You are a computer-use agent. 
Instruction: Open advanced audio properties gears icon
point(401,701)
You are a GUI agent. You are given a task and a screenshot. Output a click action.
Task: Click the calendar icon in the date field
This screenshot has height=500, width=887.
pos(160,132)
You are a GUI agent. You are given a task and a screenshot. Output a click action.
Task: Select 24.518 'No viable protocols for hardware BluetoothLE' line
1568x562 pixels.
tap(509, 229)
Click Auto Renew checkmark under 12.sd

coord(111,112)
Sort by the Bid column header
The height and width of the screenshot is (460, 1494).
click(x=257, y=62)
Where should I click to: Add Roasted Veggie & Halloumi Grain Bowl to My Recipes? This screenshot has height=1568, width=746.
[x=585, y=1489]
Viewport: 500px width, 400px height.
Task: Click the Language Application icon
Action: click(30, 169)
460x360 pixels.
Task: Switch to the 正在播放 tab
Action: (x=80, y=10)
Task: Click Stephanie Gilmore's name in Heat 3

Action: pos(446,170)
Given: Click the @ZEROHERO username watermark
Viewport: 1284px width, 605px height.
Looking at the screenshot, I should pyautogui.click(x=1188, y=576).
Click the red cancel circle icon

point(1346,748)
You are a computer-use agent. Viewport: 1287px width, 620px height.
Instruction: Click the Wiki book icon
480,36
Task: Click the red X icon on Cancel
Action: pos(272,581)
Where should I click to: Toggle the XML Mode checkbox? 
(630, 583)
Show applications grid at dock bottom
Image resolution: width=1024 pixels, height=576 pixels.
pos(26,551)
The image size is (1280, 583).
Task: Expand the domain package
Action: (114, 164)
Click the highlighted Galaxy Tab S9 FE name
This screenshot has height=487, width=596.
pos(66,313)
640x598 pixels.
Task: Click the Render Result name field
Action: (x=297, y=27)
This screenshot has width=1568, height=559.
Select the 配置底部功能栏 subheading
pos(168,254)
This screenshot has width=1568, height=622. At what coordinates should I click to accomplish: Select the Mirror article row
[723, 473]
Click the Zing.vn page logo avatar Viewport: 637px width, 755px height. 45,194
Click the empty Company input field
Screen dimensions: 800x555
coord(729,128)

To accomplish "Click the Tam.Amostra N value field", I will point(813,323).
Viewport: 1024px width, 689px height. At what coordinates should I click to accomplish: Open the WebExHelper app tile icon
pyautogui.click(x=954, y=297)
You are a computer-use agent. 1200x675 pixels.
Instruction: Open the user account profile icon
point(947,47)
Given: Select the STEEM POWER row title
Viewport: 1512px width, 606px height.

* **Exercise instructions**:
Extract every line containing the string "computer" from the data above.

* **Solved problem**:
You are a computer-use agent. 
You are a computer-use agent. Viewport: 1287px width, 620px height.
You are a computer-use agent. 1200x675 pixels.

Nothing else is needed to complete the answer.